Mechanical noise dependent Aging and Shear Banding behavior of a mesoscopic model of amorphous plasticity

TL;DR

This paper investigates how aging influences shear band formation and localization in a mesoscopic amorphous plasticity model, revealing that older systems tend to form more localized shear bands with longer stress correlations.

Contribution

It introduces a model incorporating aging effects into amorphous plasticity, demonstrating how initial high yield stress states lead to spontaneous shear band formation and increased localization.

Findings

Older systems form more localized shear bands.

Stress correlation time diverges with aging.

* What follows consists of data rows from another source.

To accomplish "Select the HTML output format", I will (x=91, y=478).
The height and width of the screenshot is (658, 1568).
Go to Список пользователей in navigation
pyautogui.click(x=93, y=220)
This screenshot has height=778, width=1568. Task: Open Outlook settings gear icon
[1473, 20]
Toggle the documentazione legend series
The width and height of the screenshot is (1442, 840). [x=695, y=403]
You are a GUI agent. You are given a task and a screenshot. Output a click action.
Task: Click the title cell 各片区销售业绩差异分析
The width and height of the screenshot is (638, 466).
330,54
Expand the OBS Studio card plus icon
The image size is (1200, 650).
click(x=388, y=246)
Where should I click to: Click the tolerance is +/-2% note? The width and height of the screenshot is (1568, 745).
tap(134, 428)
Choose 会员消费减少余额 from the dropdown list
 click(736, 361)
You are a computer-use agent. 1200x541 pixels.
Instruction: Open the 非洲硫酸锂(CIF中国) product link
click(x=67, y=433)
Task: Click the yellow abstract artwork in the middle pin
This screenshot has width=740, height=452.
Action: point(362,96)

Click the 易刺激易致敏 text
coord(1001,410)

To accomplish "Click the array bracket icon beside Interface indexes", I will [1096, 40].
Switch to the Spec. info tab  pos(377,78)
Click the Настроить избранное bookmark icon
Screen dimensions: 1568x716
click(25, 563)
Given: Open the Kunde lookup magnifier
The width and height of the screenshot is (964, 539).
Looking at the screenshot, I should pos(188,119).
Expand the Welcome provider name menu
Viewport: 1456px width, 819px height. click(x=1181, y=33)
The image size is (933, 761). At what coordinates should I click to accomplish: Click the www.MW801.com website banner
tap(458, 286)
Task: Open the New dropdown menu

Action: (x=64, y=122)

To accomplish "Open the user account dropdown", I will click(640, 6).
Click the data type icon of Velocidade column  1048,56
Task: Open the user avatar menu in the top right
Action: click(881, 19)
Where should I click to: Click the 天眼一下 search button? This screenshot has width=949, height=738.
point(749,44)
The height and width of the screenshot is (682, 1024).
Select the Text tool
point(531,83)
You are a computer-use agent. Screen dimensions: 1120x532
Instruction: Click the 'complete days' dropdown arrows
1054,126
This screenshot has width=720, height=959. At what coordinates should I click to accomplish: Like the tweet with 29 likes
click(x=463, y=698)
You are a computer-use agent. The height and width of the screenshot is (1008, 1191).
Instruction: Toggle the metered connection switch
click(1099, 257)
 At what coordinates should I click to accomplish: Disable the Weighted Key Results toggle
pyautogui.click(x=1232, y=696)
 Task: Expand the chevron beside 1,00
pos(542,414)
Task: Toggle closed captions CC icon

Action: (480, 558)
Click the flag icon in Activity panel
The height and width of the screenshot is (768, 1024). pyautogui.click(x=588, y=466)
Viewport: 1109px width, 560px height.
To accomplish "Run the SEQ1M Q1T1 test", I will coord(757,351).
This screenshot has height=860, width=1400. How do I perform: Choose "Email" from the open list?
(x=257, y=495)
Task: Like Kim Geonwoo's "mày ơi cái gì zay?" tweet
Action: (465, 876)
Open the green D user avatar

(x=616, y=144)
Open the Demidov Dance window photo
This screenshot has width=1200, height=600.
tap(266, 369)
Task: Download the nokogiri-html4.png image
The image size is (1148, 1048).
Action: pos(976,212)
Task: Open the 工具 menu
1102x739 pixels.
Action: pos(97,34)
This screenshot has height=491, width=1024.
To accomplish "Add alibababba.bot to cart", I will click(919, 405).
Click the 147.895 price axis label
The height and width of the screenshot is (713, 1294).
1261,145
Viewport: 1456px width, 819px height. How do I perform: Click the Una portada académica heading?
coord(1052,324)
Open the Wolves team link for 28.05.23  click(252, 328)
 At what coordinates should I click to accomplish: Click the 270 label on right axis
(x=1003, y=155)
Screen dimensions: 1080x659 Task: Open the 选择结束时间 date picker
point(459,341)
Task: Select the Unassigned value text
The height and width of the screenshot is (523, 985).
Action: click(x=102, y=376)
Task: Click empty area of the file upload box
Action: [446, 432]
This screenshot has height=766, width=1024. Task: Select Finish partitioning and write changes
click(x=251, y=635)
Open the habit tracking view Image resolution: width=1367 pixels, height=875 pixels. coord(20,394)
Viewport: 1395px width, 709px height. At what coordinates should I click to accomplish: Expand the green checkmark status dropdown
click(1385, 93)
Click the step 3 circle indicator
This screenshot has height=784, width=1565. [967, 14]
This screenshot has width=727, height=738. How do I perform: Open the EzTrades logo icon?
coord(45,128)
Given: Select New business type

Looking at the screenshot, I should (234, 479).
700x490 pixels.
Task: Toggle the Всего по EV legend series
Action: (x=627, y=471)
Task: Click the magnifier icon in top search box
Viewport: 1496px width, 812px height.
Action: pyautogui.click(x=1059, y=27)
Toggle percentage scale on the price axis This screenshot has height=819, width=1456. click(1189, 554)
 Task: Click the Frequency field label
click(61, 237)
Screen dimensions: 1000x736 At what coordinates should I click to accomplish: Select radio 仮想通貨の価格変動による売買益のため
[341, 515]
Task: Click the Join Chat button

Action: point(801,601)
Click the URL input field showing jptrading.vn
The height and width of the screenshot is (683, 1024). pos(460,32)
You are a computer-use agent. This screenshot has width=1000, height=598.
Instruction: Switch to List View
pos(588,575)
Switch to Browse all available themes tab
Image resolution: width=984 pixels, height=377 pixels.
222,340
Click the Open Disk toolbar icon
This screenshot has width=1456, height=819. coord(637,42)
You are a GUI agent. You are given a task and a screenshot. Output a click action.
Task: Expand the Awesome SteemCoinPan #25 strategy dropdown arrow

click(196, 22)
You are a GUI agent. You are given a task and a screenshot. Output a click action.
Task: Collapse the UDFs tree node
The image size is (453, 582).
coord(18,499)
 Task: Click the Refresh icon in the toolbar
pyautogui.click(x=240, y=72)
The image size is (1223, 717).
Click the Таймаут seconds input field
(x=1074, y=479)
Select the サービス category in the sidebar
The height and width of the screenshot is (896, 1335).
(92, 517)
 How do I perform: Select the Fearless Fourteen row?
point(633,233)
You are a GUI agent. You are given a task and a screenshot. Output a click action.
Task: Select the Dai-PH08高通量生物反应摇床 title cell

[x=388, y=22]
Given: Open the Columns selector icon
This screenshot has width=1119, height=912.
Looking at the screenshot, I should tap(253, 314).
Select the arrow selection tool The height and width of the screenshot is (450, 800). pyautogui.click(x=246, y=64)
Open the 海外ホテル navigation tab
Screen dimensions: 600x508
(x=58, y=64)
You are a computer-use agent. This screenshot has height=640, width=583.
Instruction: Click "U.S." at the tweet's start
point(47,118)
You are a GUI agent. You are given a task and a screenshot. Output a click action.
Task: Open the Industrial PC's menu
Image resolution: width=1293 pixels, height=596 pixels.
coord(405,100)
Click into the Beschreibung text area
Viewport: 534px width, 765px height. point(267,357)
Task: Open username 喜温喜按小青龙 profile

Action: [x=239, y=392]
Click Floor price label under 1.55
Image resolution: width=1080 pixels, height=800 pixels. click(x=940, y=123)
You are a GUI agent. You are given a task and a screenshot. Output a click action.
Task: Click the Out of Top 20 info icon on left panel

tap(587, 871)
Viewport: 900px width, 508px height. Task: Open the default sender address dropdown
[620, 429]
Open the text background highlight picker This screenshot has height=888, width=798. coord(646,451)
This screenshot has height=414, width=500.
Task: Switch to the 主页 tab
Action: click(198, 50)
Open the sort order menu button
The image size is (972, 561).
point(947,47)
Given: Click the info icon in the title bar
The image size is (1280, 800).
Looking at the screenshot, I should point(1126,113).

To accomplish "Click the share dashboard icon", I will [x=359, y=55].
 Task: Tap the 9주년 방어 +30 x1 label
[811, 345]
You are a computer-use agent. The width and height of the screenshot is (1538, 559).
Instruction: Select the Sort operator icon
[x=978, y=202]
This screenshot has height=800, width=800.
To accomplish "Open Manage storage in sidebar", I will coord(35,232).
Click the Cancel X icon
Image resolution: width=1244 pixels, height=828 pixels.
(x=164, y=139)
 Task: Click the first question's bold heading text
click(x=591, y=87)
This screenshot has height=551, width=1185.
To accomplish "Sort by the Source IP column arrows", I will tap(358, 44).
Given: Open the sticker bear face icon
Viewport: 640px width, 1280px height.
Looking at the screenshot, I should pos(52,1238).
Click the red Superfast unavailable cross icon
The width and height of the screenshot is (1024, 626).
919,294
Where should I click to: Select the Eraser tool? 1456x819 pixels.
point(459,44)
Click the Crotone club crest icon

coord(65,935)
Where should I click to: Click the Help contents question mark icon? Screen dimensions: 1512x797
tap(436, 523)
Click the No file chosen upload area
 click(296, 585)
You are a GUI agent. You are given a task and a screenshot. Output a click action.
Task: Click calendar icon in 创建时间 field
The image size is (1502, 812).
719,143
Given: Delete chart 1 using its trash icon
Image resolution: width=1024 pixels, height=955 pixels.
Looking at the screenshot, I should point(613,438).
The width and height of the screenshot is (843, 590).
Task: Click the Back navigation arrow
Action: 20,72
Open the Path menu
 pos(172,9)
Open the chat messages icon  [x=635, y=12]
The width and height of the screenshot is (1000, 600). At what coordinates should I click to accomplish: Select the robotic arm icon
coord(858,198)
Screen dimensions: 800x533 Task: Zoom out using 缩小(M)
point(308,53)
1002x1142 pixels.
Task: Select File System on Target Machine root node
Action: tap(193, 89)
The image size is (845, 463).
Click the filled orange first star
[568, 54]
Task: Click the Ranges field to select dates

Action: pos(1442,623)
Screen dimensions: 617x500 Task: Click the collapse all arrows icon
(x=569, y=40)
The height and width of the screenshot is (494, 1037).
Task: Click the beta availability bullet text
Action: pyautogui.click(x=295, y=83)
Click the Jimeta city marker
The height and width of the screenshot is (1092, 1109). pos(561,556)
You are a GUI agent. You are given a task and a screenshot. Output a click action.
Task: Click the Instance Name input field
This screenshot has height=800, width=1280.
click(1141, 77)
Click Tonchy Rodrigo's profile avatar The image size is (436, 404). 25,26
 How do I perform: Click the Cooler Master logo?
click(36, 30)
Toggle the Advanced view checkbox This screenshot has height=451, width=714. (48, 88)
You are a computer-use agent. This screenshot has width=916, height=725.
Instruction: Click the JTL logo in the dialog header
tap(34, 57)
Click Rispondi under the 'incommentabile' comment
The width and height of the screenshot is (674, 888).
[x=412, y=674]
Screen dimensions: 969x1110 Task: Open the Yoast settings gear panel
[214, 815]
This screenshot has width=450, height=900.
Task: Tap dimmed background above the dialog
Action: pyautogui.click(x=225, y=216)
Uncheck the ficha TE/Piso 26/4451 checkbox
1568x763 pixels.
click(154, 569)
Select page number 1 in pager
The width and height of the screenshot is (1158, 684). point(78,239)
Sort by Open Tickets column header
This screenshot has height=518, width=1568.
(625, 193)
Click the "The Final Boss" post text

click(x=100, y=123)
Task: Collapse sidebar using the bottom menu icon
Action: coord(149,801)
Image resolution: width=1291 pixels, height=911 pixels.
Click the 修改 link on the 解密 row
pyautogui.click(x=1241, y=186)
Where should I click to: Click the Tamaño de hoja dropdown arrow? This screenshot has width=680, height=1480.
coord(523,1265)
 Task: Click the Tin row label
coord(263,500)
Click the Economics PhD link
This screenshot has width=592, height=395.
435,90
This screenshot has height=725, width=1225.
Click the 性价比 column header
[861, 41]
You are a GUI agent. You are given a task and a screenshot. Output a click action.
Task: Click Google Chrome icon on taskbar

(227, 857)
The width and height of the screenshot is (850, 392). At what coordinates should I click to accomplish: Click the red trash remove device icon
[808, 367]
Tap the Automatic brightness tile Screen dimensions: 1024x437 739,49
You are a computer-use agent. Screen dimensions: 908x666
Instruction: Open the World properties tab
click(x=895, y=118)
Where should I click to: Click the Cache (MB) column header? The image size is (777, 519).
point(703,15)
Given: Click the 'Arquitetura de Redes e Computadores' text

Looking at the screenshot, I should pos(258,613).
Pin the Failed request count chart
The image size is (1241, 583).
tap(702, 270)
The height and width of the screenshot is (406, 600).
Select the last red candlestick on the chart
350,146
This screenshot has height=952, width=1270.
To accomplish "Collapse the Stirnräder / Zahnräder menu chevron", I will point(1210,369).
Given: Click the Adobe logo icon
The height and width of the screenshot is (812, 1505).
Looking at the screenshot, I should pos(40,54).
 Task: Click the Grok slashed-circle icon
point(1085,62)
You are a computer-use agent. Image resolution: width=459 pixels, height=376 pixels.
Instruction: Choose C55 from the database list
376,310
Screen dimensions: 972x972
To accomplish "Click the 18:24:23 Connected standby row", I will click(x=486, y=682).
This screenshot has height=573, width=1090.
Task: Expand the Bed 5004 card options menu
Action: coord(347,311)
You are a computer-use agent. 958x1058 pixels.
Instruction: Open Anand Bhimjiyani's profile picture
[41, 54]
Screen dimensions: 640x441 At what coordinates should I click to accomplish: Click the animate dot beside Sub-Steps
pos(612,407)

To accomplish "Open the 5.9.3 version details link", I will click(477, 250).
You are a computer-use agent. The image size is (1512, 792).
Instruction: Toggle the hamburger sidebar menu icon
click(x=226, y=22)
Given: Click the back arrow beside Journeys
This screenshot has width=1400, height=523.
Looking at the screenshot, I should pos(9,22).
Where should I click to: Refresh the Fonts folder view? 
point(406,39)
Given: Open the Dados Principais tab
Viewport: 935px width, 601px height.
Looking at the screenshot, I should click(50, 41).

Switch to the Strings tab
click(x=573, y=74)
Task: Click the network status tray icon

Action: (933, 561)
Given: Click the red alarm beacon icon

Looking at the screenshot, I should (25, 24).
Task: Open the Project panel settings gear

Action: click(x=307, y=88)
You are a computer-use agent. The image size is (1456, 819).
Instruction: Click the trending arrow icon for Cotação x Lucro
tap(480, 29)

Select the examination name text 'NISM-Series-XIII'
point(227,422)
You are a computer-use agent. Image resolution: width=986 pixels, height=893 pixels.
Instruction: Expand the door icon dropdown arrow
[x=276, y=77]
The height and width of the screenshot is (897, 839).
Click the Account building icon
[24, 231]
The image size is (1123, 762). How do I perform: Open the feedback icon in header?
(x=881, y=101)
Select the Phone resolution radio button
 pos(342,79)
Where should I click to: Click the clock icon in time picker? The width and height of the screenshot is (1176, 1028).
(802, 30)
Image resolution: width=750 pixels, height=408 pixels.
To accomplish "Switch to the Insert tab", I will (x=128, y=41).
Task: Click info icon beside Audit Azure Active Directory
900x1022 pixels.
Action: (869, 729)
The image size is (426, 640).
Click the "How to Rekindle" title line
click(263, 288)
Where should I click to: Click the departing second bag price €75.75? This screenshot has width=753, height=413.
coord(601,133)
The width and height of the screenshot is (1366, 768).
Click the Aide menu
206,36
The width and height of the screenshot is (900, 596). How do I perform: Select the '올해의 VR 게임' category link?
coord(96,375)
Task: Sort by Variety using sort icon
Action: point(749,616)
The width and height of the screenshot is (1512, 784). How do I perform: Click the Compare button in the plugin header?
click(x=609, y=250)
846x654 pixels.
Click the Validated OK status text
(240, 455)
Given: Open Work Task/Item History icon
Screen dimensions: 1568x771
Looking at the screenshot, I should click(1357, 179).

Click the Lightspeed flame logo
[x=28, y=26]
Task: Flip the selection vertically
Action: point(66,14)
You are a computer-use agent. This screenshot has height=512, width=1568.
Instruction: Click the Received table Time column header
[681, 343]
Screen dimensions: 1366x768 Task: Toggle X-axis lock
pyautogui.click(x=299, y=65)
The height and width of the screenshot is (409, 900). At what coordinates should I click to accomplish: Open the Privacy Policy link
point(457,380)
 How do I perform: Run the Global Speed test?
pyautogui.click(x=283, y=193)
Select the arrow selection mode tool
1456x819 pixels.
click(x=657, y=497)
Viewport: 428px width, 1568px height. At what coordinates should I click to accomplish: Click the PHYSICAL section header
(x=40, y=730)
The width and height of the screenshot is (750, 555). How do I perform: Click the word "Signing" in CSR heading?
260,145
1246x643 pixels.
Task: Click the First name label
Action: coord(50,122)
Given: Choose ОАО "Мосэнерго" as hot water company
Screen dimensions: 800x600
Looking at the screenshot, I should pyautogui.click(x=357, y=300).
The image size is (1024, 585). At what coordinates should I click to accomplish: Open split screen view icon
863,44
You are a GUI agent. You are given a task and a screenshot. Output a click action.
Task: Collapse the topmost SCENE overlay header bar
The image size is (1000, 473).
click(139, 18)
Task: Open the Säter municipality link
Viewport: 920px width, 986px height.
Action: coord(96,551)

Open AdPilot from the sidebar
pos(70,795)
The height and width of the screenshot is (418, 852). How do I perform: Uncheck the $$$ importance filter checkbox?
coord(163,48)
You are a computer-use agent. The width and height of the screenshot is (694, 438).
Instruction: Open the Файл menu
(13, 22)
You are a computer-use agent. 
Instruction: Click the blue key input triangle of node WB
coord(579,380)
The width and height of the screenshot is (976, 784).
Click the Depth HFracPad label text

Lower slip increments increase localization and decorrelation time.

Abstract

We discuss aging and localization in a simple "Eshelby" mesoscopic model of amorphous plasticity. Plastic deformation is assumed to occur through a series of local reorganizations. Using a discretization of the mechanical fields on a discrete lattice, local reorganizations are modeled as local slip events. Local yield stresses are randomly distributed in space and invariant in time. Each plastic slip event induces a long-ranged elastic stress redistribution. Mimicking the effect of aging, we focus on the behavior of the model when the initial state is characterized by a distribution of high local yield stress values. A dramatic effect on the localization behavior is obtained: the system first spontaneously self-traps to form a shear band which then only slowly widens. The higher the "age" parameter the more localized the plastic strain field. Two-time correlation computed on the stress field show a divergent correlation time with the age parameter. The amplitude of a local slip event (the prefactor of the Eshelby singularity) as compared to the yield stress distribution width acts here as an effective temperature-like parameter: the lower the slip increment, the higher the localization and the decorrelation time.